Learn more at www.artsmidwestworldfest.org.
Çudamani members march in the Devils Lake High School homecoming parade in Devils Lake, ND. Photo by Philip Graulty.
ArtsLab offers leadership development to artists and arts organizations
The opening retreat for ArtsLab’s two-year leadership development program was held in late September in Chaska, Minnesota. The highly successful weekend of team-building and learning provided many thoughtful conversations about the role of the arts in strengthening our communities.
Over the coming two years, ArtsLab will support these organizations through weekend retreats, monthly webinars, and mentorship. We are also working with nationally-recognized industry leaders to develop and share a specialized curriculum on topics such as organizational and financial management, fundraising, and communications.
Interested in being a part of the discussion but aren’t involved in the two-year program? Join us on December 13, 2012 for a day-long seminar in St. Paul, Minnesota on creativity and how the arts industry can thrive now and in the future. Learn more and register for this event at artslab.artsmidwest.org.

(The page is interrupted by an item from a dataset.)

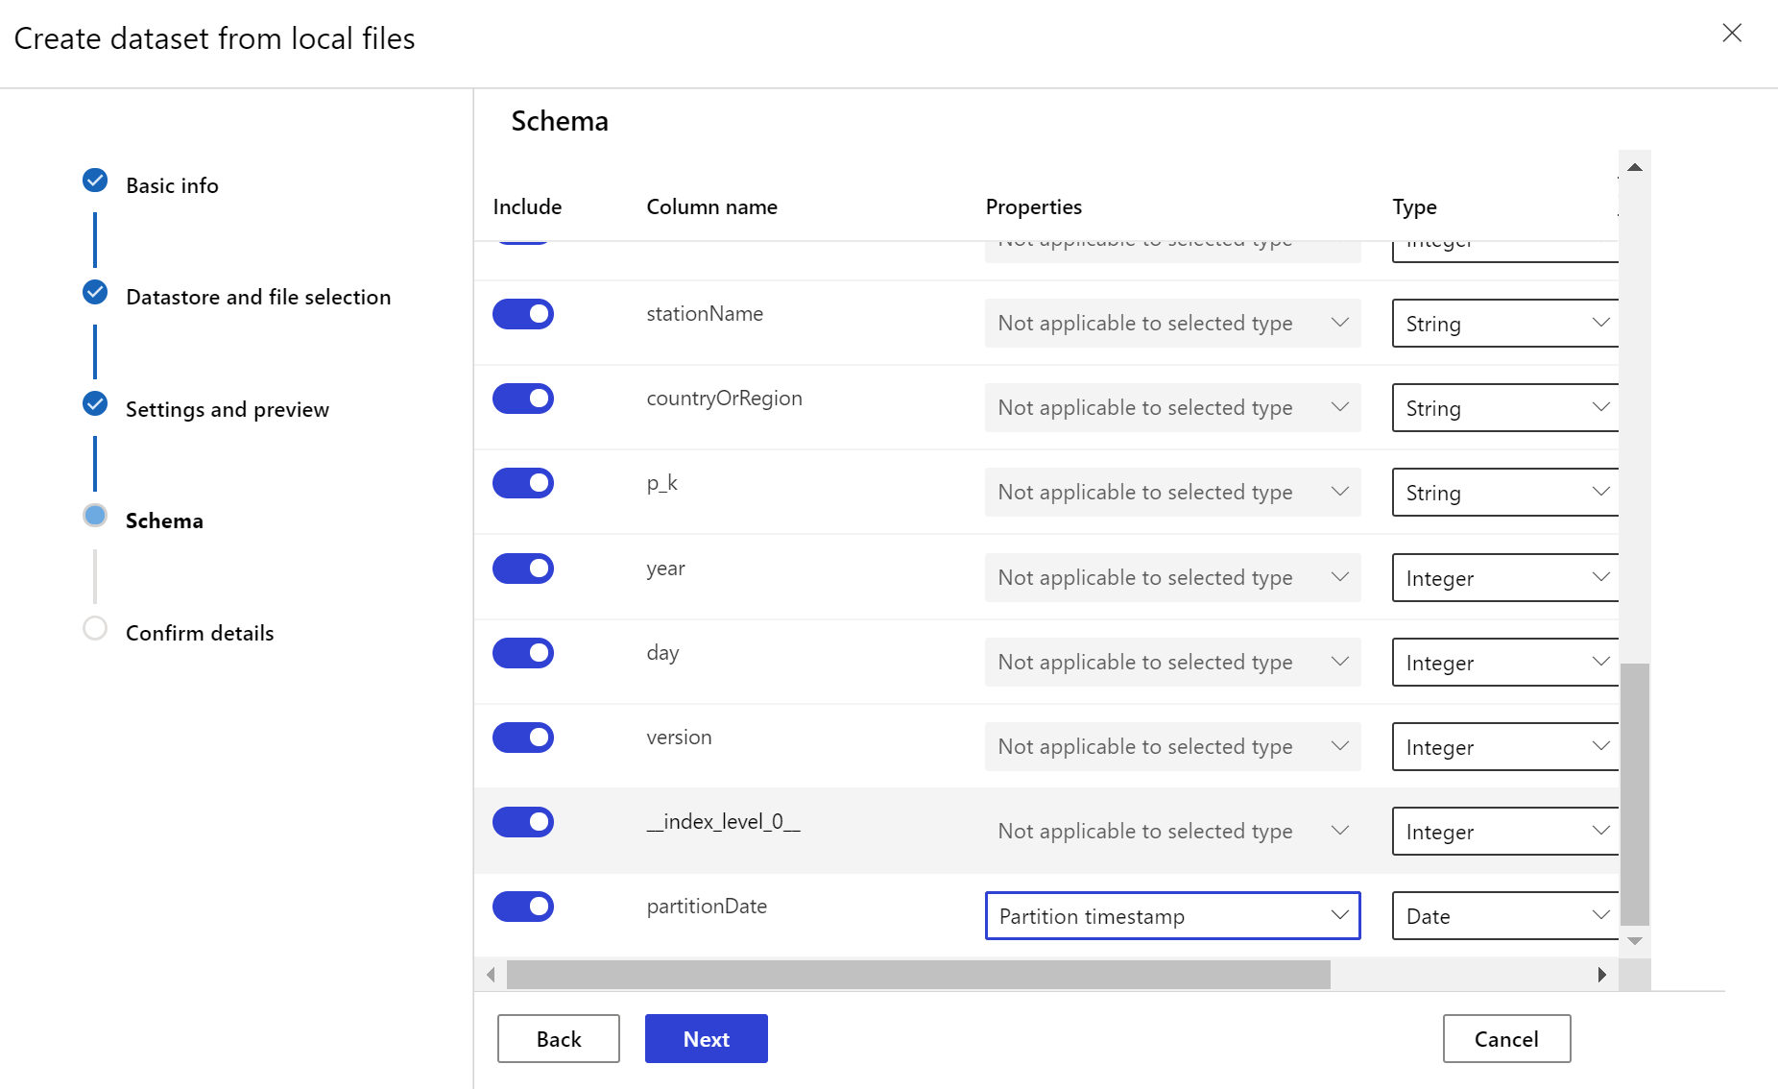Click the Next button

tap(706, 1039)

American quilts tour throughout China with The Sum of Many Parts
In 2012, Arts Midwest partnered with South Arts to present some of our nation’s greatest quiltmakers to international audiences.

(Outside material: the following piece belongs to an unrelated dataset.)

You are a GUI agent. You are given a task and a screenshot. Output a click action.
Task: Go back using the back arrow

The resulting exhibition, The Sum of Many Parts: 25 Quiltmakers from 21st-Century America, showcases the work of a contemporary American artist from each state in Arts Midwest’s and South Arts’ regions, as well as the state of Hawaii.
Over the course of 2012–2014, these extraordinary examples of America’s diverse quilting traditions will tour to five cities across China: Shanghai, Kunming, Nanning, Changsha, and Dalian. The exhibition will offer Chinese audiences multiple opportunities to connect with the American artists and their works, including presentations and lectures by the featured quilters and symposia with textile experts.
Star Quilt, right, by Patricia Renault Stuen of Wahpeton, North Dakota (photo by Mike Jensen), is just one of the quilts included in the exhibition. View a full slideshow of the quilts on Flickr.
Shakespeare in American Communities awards more than $1 million
This July, Arts Midwest announced more than $1 million in grants to 42 nonprofit, professional theater companies to perform plays by William Shakespeare for students through Shakespeare in American Communities, a national program managed by Arts Midwest in partnership with the National Endowment for the Arts.
In the program’s ten-year history, Shakespeare in American Communities has reached more than 1.9 million students with live performances and educational activities.
Over the course of the performance season, each of the participating theater companies will visit at least 10 schools to present Shakespeare plays for students and conduct in-school residencies, workshops, and post-performance discussions. This residency-based programming helps encourage the next generation of audiences to attend and appreciate live theater, and improves access to the arts for underserved communities.
“When I was introduced to Shakespeare in American Communities more than 10 years ago, I recognized its potential, given how important Shakespeare’s work was to me when I first began acting.
However, I couldn’t have anticipated the incredible, widespread impact it’s had on students across the country. I commend the NEA and the participating theaters for their commitment to sharing Shakespeare’s legacy with future generations.”
— Actor Tom Hanks, featured in the program’s educational film Why Shakespeare?